FINK
Des racines celtiques à Brighton
Né en 1972 à St Ives, en Cornouailles, Fink, de son vrai nom Finian Greenall, a baigné dès son enfance dans les paysages marins et les ambiances brumeuses du sud-ouest de l’Angleterre. C’est pourtant à Brighton, sur la côte sud, qu’il pose ses valises et forge son identité musicale. Dans les années 1990, il se fait d’abord connaître comme DJ et producteur, avant de bifurquer vers une carrière d’auteur-compositeur-interprète. Ce passage par les platines marquera son approche : un amour des basses profondes et des textures électroniques, qu’il mêle habilement à la chaleur du blues acoustique.
Le son Fink : entre blues, dub et indie folk
Fink émerge sur la scène indie au milieu des années 2000 avec l’album ‘Biscuits for Breakfast’, mais c’est ‘Sort of Revolution’ (2009) qui le propulse sur le devant de la scène. Sa musique est un savant mélange de blues rugueux, de dub lancinant et d’indie folk intimiste. Sa voix grave et rocailleuse, souvent comparée à celle de Tom Waits, porte des textes introspectifs et mélancoliques. Accompagné de sa guitare acoustique, il crée une atmosphère à la fois brute et envoûtante. Signé sur le prestigieux label Ninja Tune, il partage l’affiche avec des artistes comme Bonobo ou The Cinematic Orchestra, tout en restant fidèle à son style épuré.

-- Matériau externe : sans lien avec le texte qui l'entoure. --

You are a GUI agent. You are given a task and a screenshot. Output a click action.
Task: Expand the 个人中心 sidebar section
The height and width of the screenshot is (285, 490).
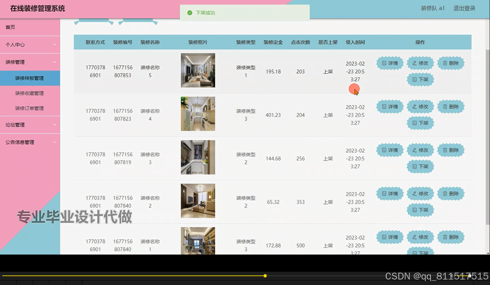pyautogui.click(x=30, y=44)
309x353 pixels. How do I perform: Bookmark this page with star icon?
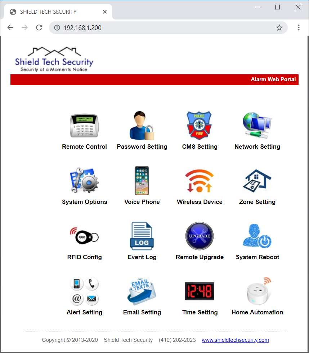click(x=279, y=27)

Un héritage discret mais durable
Bien que Fink ait annoncé la fin de sa carrière solo, son influence persiste. Ses albums ‘Hard Believer’ (2014) et ‘Horizontalism’ (2015) restent des références pour les amateurs de folk teinté d’électronique. Sa capacité à fusionner la simplicité du blues avec la profondeur du dub a inspiré une génération d’artistes indie. Aujourd’hui, ses morceaux continuent d’être diffusés sur les ondes, rappelant que la musique de Fink, à la fois terreuse et aérienne, a su toucher un public bien au-delà des cercles spécialisés. Un artiste à redécouvrir pour ceux qui aiment les ambiances nocturnes et les mélodies qui restent en tête.